• DATA EXTRACTS

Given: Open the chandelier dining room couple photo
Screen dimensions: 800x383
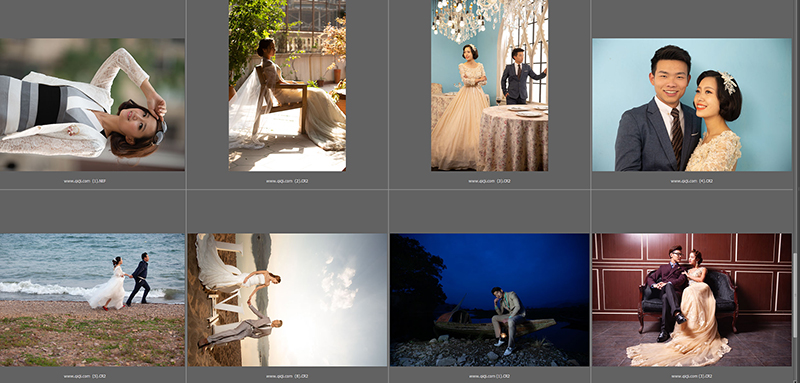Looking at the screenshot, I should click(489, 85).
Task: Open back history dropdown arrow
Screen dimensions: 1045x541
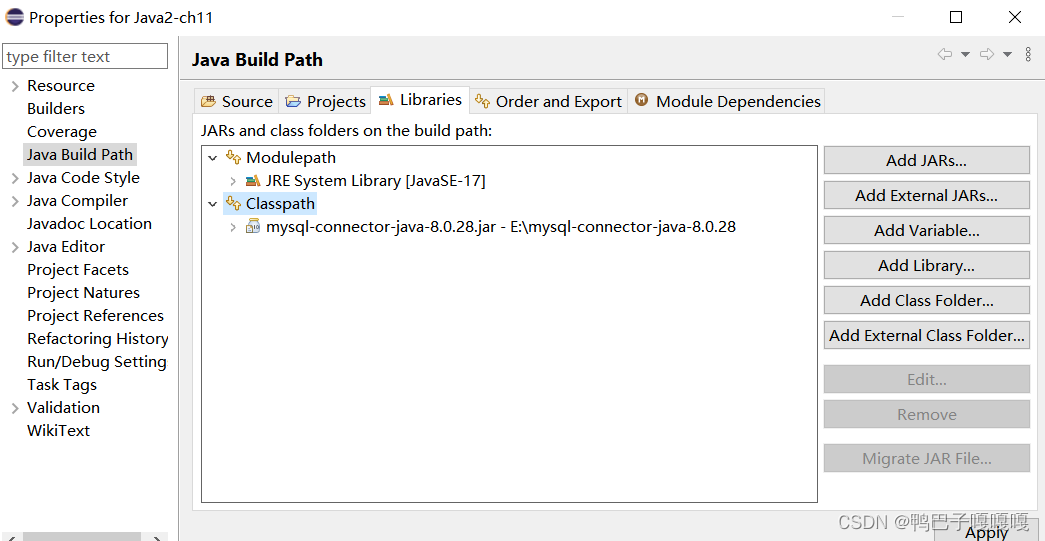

• WORK INSTRUCTION
Return the full listing exactly as it appears above, without its pictures.

• SOLUTION FOR THIS EXERCISE
Given: Open the chandelier dining room couple photo
Screen dimensions: 800x383
Looking at the screenshot, I should click(489, 85).
Task: Open back history dropdown arrow
Screen dimensions: 1045x541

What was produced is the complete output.